5. This second step is done with a dictionary of stop words using R-based software (language parameter = ‘French’ and source = ‘stopwords-iso’).

6. The following steps were carried out with modules of the following packages: tidyverse, tidytexte, dplyr, quanteda, NLP, and cleanNLP, whose purpose is to prepare a corpus for natural language processing (NLP) methods. Stemming identifies the stem or root of a word, so as to compare semantic units with each other (e.g., in French, ils vont, nous sommes allés, and allant are all inflections of the verb aller). Lemmatidation is the process of grouping together occurrences of a text under lexical entries. Tokenisation is the process of breaking up the sequences in a text according to syntactic, pragmatic, and semantic dimensions (Palmer, 2000). The corpus is annotated by indexing the corresponding morphosyntactic categories (noun, adjective, adverb, verb).

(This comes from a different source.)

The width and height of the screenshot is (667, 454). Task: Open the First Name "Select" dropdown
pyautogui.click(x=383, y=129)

7. Principal Component Analysis biplots allow us to visualise the explanatory coefficient obtained by summing two-variable coefficients of determination (R2). See DiMaggio et al. (2013) or Roque et al. (2019) for the various methods of gauging the explanatory power of topics when setting k.

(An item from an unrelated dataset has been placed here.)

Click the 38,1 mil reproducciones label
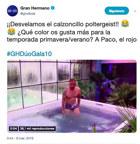 coord(37,128)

8. The threshold for a topic to be considered major in a source’s arguments is set at 20% (i.e., the contribution of the topic is greater than 20% of the sum of the contributions of topics for this source). See Appendix 3.

9. A topic is considered present but not major if it represents between 2% and 20% for a given source. See Appendix 3.

10. It is calculated mathematically based on the topic-specific relevance of the source that the quotation comes from in the LDA and materialised by the distance of the arrow (Appendix 2.4).

11. A line of reasoning is considered significant in an opponent’s argument if the relative weight of the corresponding topic following the topic modelling process is greater than 20%. See Appendix 3.

12. 5G appeal movement website: http://www.5gappeal.eu/

13. For example, Dominique Belpomme, president of Association de recherche thérapeutique anticancéreuse (Association for therapeutic cancer research), is being sued by the French board of physicians concerning some of these studies on electrosensitivity.

14. Deep Green Resistance France is an environmental group that promotes radical activism.

15. The threshold for a line of argument to be considered major is set at 20% and minor between 2% and 20%. See Appendix 3.

16. The name Ciel Voilé (hazy sky) echoes conspiracy theories on ‘chemtrails’, that is, the climate and populations are being controlled with chemical substances sprayed into the air by the airplanes, leaving white cloud-shaped traces in their wake.

17. Espace mom (2022, January). Welcome to Espace mom. Espace mom. http://www.espacemom.com/ (our translation).

18. In January 2022, 55 videos posted by the channel are about wave technologies (cell phones, Wi-Fi, 5G, radar, etc.), which accounts for 11% of the 490 videos posted by the channel. Of the videos on wave technologies, 71% are about 5G. The ranking of the most popular videos is done by YouTube according to the total number of views and the trends (time series) for the period.

19. Measured by the number of ‘thumbs up’ under the comment.